CHECK YOUR UNDERSTANDING:
**1)** In the interview excerpt, during the filming of which movie did Weinstein allegedly force Salma Hayek to perform a gratuitous lesbian sex scene?
**2)** Decide whether each statement agrees with the interview excerpt, answering yes or no and quoting the words that settle it: (a) Banderas thinks Picasso would have sided with the law and the constitution on Catalan independence. (b) Hayek made her accusation in a Washington Post comment piece. (c) The unofficial independence referendum took place in October two years earlier.
**3)** Copy out the passage of the interview excerpt that starts with "Justice and fairness" and goes on through "of Catalan independence?".

EXCERPT TO READ:
□ □ □ □

He understands the shift in culture and overdue calls for accountability, but he urges caution.

“I totally approve of the #MeToo movement. Of course,” he continues. “Who the hell in his right mind can disapprove of that? A group of women who are fighting to not be abused and to denounce what’s been happening for many years. But at the same time we have to have a lot of care so that we don’t become the thing we’re criticising — and it’s very easy.”

But where is that line? How do you measure when the burden of proof has been met? Banderas came out in support of his friend and collaborator Salma Hayek when she wrote — in a New York Times comment piece — that Harvey Weinstein allegedly forced her to perform a gratuitous lesbian sex scene while filming the Frida Kahlo biopic, Frida. (In a rare public response, a spokesperson for Weinstein claimed “all of the sexual allegations as portrayed by Salma are not accurate and others who witnessed the events have a different account of what transpired.”)

Banderas praised Hayek’s “integrity and honesty”. Couldn’t you make the same case for Gilot, Olivier and Marina Picasso? “Be careful,” he says, his brow furrowing. “I’m not saying Françoise was a bad girl and Picasso was very good. I’m saying, look what happens when you have the same story told by different people. If you asked Picasso, he might say it never happened. You have to be very careful when you try to establish what is fair and what is just.”

Justice and fairness are a big source of debate in Spain at the moment, with some Catalan politicians jailed or facing prison for their part in the unofficial independence referendum held in October last year. Where does Banderas think the artist would have stood on the issue of Catalan independence?

“I think Picasso would have stayed on the side of the law, of the constitution.” Really? A man who moved in independence circles while in Barcelona and who hated Franco’s Spain so much that he never returned?

“I do believe so. That’s the side that I am on,” he adds. “I understand the romanticism of many people, I understand the will, the political will of many people, but I understand the constitution also allows them the possibility of having a real referendum. But they have an obstacle in front of them called democracy.”

Forget Picasso, then. What does Banderas think of the recent violence where — reportedly — 900 were injured while trying to vote in the referendum? The clashes were a culmination of tensions after Madrid declared the referendum illegal and unconstitutional. Surely, neither he nor Picasso would condone that?

□ □ □ □

EXCERPTED DATA:
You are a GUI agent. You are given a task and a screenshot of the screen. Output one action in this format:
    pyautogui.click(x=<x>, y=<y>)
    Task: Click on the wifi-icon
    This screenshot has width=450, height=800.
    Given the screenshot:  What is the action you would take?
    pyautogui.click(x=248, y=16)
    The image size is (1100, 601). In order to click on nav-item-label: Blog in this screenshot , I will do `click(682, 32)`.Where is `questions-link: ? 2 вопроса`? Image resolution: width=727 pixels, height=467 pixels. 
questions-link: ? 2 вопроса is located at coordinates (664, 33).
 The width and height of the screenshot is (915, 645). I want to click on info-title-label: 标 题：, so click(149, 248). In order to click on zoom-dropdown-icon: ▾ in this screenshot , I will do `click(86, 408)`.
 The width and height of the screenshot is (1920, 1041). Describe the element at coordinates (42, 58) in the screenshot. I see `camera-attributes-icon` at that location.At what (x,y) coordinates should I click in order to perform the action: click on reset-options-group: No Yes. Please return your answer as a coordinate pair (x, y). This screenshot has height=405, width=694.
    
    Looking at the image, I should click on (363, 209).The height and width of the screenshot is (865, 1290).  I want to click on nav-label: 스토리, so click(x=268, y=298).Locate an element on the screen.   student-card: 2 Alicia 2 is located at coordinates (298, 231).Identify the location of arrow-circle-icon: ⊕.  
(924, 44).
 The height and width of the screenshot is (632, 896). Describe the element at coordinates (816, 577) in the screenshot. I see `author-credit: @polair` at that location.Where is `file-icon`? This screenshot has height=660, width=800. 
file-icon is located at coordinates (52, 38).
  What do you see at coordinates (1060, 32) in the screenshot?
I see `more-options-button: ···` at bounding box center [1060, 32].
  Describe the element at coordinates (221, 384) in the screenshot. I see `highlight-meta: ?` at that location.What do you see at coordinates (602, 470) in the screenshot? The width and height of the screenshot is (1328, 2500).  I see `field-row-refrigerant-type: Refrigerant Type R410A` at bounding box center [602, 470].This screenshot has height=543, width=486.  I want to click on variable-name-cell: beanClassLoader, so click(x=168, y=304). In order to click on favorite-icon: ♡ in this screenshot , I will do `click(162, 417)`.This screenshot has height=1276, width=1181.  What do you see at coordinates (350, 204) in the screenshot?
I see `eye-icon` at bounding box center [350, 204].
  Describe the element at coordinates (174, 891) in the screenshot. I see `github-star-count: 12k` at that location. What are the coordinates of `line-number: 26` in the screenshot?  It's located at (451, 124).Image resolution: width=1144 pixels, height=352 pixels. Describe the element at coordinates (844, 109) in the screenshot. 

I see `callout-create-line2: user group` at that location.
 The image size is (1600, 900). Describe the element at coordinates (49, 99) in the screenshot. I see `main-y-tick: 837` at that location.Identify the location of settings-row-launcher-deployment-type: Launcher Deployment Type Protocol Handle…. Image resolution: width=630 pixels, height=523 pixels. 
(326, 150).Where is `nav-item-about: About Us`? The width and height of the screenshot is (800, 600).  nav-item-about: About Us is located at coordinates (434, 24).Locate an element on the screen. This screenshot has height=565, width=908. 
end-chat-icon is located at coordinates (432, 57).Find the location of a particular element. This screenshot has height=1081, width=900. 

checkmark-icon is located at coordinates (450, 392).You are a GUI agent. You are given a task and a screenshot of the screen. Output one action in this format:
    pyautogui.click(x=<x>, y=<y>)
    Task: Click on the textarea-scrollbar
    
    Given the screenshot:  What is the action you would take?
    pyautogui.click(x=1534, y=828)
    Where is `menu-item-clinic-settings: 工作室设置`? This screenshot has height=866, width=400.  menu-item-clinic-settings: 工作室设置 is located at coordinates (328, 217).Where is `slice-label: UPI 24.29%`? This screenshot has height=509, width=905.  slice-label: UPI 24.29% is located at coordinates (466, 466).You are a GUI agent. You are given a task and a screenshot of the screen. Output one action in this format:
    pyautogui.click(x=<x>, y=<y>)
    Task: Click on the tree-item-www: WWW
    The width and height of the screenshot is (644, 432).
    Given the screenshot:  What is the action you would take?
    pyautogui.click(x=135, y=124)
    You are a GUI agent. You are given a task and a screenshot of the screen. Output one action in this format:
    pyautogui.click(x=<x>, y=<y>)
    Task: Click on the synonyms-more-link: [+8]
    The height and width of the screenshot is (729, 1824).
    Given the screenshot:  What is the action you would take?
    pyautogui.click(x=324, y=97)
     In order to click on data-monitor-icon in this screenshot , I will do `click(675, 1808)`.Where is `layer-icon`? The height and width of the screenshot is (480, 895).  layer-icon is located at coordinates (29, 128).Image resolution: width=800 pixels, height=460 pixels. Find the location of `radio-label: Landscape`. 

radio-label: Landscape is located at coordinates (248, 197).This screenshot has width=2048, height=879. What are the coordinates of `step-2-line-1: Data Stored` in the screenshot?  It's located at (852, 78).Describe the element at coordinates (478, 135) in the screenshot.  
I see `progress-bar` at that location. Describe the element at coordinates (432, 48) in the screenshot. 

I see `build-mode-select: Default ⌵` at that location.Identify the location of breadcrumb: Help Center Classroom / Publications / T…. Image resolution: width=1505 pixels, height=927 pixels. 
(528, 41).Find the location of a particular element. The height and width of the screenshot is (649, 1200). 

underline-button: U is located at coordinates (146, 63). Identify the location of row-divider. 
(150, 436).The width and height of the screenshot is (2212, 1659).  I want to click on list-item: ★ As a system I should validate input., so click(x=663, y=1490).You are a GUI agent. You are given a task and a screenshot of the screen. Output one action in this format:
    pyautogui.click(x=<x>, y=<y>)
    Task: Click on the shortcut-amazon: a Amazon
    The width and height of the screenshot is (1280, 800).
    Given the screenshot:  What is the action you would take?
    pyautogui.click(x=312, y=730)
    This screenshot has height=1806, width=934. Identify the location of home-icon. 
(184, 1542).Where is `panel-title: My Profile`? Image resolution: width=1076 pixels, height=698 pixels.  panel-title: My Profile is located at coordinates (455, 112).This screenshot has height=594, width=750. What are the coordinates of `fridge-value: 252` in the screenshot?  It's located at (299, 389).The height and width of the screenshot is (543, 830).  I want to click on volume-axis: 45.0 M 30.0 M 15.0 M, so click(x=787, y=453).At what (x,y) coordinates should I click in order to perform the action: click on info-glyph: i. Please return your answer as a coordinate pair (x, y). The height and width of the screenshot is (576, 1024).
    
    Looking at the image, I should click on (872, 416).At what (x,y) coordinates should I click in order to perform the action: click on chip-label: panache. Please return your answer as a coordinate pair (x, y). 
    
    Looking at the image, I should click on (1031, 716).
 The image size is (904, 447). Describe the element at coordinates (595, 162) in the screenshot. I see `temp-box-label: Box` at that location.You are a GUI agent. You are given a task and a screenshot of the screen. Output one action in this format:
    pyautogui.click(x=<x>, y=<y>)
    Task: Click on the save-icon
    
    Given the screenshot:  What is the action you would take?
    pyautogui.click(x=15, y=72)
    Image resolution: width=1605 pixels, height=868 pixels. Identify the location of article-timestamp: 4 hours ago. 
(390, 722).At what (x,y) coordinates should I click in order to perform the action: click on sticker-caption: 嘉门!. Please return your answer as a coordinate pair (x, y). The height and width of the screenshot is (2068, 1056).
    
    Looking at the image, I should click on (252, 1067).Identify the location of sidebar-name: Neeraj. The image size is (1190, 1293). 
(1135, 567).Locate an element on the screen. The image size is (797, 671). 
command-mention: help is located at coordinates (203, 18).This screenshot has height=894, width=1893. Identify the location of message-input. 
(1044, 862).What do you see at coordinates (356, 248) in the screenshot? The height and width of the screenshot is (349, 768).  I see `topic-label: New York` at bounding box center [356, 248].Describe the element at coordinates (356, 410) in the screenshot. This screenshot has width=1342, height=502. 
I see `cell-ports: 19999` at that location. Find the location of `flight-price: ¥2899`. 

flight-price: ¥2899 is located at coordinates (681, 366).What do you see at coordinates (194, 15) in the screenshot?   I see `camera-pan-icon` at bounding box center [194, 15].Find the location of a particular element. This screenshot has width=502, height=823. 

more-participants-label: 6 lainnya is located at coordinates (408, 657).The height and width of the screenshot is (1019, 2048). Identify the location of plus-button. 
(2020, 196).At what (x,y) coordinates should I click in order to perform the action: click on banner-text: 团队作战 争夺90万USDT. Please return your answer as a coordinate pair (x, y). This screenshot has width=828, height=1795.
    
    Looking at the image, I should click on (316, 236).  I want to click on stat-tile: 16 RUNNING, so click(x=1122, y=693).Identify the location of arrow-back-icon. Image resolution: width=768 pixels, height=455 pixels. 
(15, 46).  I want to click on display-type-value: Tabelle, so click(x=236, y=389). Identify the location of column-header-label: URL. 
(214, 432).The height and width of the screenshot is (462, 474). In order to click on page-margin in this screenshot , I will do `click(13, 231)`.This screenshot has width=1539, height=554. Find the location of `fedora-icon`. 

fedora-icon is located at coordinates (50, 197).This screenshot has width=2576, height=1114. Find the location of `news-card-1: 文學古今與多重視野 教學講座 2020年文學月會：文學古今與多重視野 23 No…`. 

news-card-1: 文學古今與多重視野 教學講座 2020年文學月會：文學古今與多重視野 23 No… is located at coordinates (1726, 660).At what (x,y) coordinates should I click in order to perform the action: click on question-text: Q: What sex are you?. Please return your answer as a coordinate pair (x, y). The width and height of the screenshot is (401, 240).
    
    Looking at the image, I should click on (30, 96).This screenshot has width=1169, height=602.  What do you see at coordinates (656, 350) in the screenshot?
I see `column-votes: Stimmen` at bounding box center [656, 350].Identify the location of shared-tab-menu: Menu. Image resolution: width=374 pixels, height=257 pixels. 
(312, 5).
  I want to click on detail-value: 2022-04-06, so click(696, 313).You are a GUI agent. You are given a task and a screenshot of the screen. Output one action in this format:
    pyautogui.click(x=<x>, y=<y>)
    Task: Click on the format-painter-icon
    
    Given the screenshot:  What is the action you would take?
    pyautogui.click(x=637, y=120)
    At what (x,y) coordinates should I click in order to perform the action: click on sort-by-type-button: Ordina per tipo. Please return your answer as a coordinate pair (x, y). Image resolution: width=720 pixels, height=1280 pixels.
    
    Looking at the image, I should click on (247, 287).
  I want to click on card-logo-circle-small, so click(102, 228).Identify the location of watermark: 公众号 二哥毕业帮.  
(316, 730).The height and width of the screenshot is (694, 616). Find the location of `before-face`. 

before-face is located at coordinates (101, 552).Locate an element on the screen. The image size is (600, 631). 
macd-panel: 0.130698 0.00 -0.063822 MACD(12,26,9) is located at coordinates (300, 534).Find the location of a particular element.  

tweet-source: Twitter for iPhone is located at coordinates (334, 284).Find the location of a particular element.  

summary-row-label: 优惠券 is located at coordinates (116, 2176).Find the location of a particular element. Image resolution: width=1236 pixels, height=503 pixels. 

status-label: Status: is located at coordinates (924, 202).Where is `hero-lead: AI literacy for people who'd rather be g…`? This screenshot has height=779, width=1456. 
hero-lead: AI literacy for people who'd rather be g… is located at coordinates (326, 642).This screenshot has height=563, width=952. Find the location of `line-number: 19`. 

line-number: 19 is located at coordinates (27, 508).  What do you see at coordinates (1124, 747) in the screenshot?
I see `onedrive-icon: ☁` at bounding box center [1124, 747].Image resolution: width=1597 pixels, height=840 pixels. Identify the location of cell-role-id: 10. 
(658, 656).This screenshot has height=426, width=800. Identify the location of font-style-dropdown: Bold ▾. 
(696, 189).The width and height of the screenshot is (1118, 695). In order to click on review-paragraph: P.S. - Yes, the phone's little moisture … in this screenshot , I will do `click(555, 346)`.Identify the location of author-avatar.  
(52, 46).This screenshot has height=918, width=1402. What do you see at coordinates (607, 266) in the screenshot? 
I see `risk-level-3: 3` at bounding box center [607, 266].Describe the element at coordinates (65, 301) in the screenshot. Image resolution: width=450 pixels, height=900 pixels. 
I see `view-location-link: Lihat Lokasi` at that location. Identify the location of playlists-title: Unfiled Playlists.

□ □ □ □

OUTPUTS IN ORDER:
**1)** Frida, the Frida Kahlo biopic.

**2)**
(a) Yes: "I think Picasso would have stayed on the side of the law, of the constitution."
(b) No: "in a New York Times comment piece"
(c) No: "held in October last year"

**3)**
Justice and fairness are a big source of debate in Spain at the moment, with some Catalan politicians jailed or facing prison for their part in the unofficial independence referendum held in October last year. Where does Banderas think the artist would have stood on the issue of Catalan independence?